**Instructions to follow:** Please print every record that follows, keeping each one exactly as it is.

**Entries supplied:**
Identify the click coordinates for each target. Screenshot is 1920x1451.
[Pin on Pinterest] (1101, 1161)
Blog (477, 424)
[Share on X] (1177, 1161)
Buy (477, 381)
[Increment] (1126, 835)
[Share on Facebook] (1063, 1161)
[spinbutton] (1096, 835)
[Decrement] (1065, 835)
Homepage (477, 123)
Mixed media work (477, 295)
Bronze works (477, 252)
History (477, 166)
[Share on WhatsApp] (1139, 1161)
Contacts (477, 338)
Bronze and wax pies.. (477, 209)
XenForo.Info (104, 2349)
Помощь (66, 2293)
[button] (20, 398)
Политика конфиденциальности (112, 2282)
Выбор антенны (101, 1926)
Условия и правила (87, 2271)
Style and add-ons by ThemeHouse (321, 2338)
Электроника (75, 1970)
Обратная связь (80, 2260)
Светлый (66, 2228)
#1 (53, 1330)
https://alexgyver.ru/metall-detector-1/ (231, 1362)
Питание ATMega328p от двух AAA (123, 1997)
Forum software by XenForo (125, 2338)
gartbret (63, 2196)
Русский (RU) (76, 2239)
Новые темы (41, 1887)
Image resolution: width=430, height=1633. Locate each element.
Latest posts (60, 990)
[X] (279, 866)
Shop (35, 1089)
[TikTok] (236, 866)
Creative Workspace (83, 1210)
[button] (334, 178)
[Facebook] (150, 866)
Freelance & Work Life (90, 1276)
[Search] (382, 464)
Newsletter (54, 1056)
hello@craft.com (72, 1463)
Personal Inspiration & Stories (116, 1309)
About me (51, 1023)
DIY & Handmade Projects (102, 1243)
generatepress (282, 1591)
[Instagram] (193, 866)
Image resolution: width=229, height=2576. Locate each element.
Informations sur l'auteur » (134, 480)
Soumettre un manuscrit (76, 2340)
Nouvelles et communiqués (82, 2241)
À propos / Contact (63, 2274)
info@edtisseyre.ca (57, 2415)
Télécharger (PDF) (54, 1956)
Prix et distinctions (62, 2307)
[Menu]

**Answer area:**
Identify the click coordinates for each target. Screenshot is 1920x1451.
[Pin on Pinterest] (1101, 1161)
Blog (477, 424)
[Share on X] (1177, 1161)
Buy (477, 381)
[Increment] (1126, 835)
[Share on Facebook] (1063, 1161)
[spinbutton] (1096, 835)
[Decrement] (1065, 835)
Homepage (477, 123)
Mixed media work (477, 295)
Bronze works (477, 252)
History (477, 166)
[Share on WhatsApp] (1139, 1161)
Contacts (477, 338)
Bronze and wax pies.. (477, 209)
XenForo.Info (104, 2349)
Помощь (66, 2293)
[button] (20, 398)
Политика конфиденциальности (112, 2282)
Выбор антенны (101, 1926)
Условия и правила (87, 2271)
Style and add-ons by ThemeHouse (321, 2338)
Электроника (75, 1970)
Обратная связь (80, 2260)
Светлый (66, 2228)
#1 (53, 1330)
https://alexgyver.ru/metall-detector-1/ (231, 1362)
Питание ATMega328p от двух AAA (123, 1997)
Forum software by XenForo (125, 2338)
gartbret (63, 2196)
Русский (RU) (76, 2239)
Новые темы (41, 1887)
Image resolution: width=430, height=1633. Locate each element.
Latest posts (60, 990)
[X] (279, 866)
Shop (35, 1089)
[TikTok] (236, 866)
Creative Workspace (83, 1210)
[button] (334, 178)
[Facebook] (150, 866)
Freelance & Work Life (90, 1276)
[Search] (382, 464)
Newsletter (54, 1056)
hello@craft.com (72, 1463)
Personal Inspiration & Stories (116, 1309)
About me (51, 1023)
DIY & Handmade Projects (102, 1243)
generatepress (282, 1591)
[Instagram] (193, 866)
Image resolution: width=229, height=2576. Locate each element.
Informations sur l'auteur » (134, 480)
Soumettre un manuscrit (76, 2340)
Nouvelles et communiqués (82, 2241)
À propos / Contact (63, 2274)
info@edtisseyre.ca (57, 2415)
Télécharger (PDF) (54, 1956)
Prix et distinctions (62, 2307)
[Menu]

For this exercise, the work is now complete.